SpaceX Falcon Heavy / ViaSat-3 Americas Launch

SpaceX plans to launch a Falcon Heavy rocket from Launch Complex 39A in Florida on 2023-04-30 in a 57 minute launch window starting at 23:29 UTC. The launch will place the ViaSat-3 Americas high bandwidth communications satellite directly in geostationary orbit, without requiring the satellite to raise its orbit using on-board propulsion. The launch will also orbit an Astranis MicroGEO satellite to provide communications services to Alaska and neighbouring regions and the GS-1 satellite for Gravity Space. Total payload mass is 6.7 tonnes.

This will be the sixth launch of a Falcon Heavy. The core stage, B1068, is making its first and last flight, while the two side boosters, B1052 and B1053, are making their eighth and third flights, respectively. B1052 has had an interesting career: it was originally built as a Falcon Heavy side booster and flew twice in 2019 on the second and third Falcon Heavy launches.
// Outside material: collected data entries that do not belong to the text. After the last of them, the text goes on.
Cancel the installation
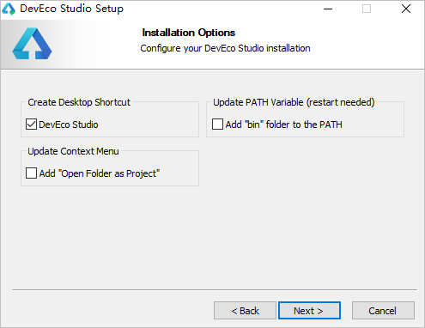 pos(383,310)
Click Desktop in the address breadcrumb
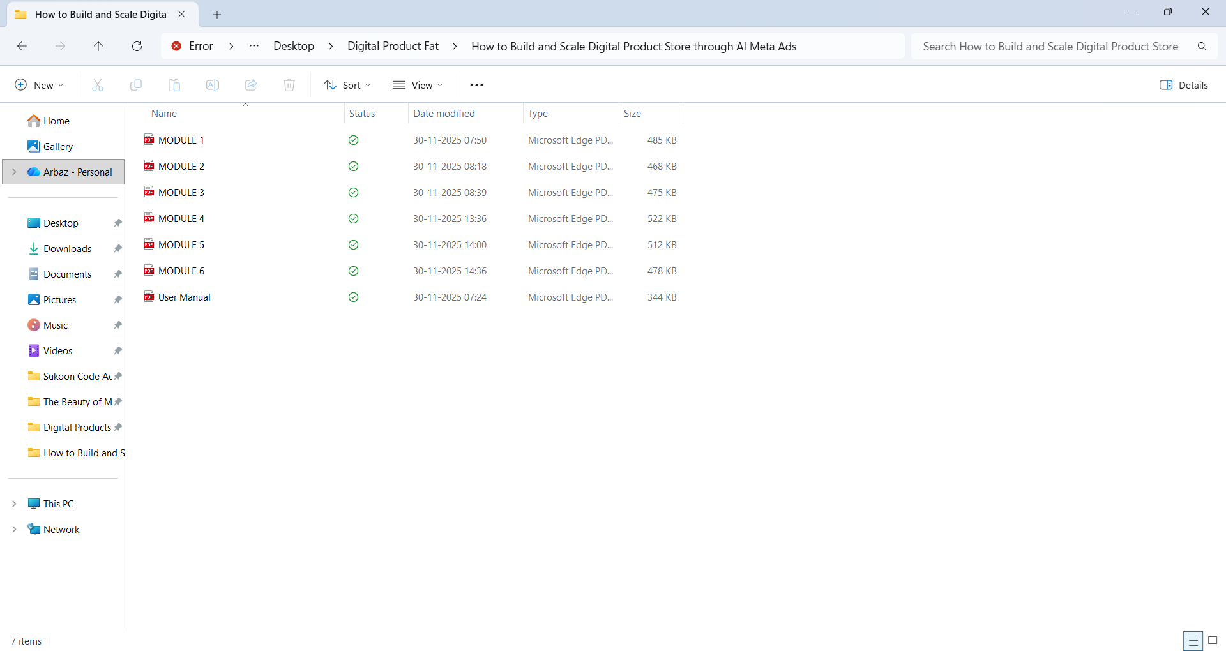 tap(294, 46)
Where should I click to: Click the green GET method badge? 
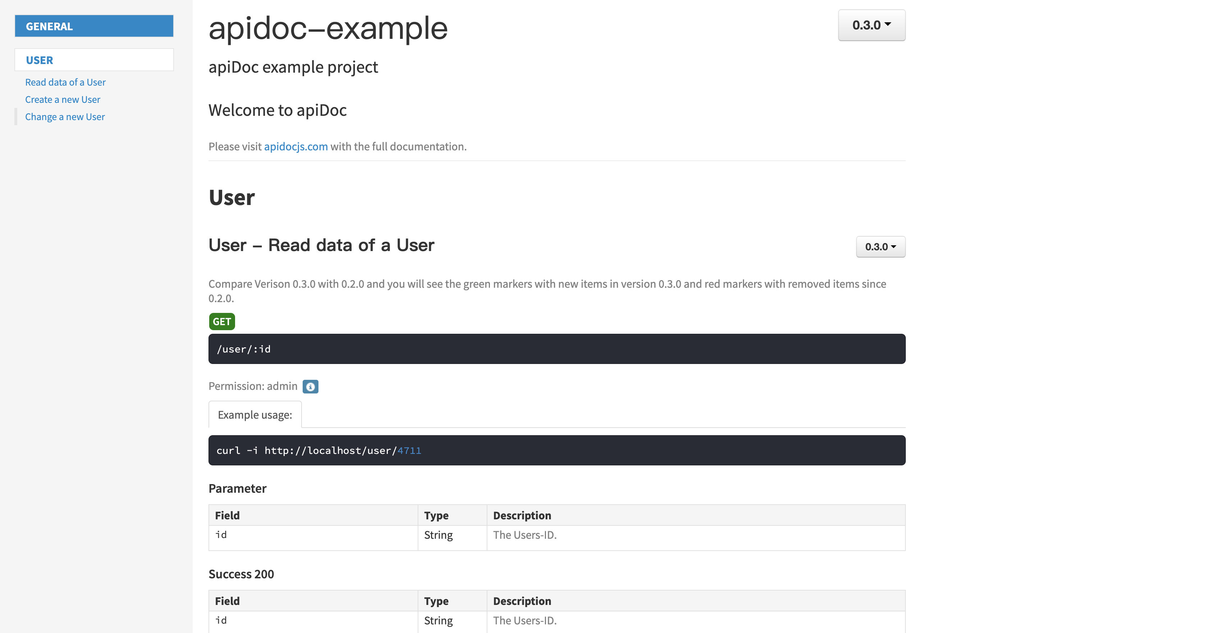click(222, 322)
In 2022, after 951 days sitting on the ground, it was converted to the regular Falcon 9 configuration and flew five times that year, launching three Starlink missions and two payloads for other customers. It was then converted back to the Falcon Heavy side booster configuration for this launch, 233 days after its previous flight as a Falcon 9. Side booster B1053 previously flew twice in 2019 on the second and third Falcon Heavy launches and is flying this time 1401 days after its last outing, a new record for longest time between flights.
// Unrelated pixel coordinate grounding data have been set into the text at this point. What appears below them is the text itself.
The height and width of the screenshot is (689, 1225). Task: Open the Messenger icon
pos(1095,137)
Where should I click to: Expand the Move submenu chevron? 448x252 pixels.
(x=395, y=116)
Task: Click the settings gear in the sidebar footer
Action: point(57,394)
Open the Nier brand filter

Due to the payload mass and customer requirement of direct delivery to geostationary orbit, the Falcon Heavy core stage and both side boosters will be expended on this flight. This is the first fully expendable launch of Falcon Heavy—every previous launch has recovered the side boosters while some have expended the core stage. This mission profile requires the Falcon Heavy second stage to perform multiple burns with a long coast phase in between, so this second stage is equipped with the “mission extension kit” (MEK), which includes insulation to keep the RP-1 fuel from freezing during the coast, additional propellant pressurisation vessels, and more TEA -TEB hypergolic “starter fluid” to light the second stage engine multiple times. Falcon 9 and Heavy second stages with the MEK can be identified by the grey band of insulation on the RP-1 tank.
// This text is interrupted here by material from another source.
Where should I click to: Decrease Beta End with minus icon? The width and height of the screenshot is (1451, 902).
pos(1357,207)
Here are the splashdown zones for the side boosters, ~770 km from the launch site, and core first stage, ~1880 km downrange. While no attempt will be made to recover the boosters, the recovery ship Doug will attempt to recover the payload fairings, which should splash down in the core booster impact zone, setting a new record for the distance of fairing recovery from the launch site.

Here is a pre-flight preview from Everyday Astronaut .


Most interesting. This brief tale is a reminder of why rocket science is referred to as “rocket science”. The ability to anticipate, discover, relate and account for the astounding number of interacting variables is truly inspiring.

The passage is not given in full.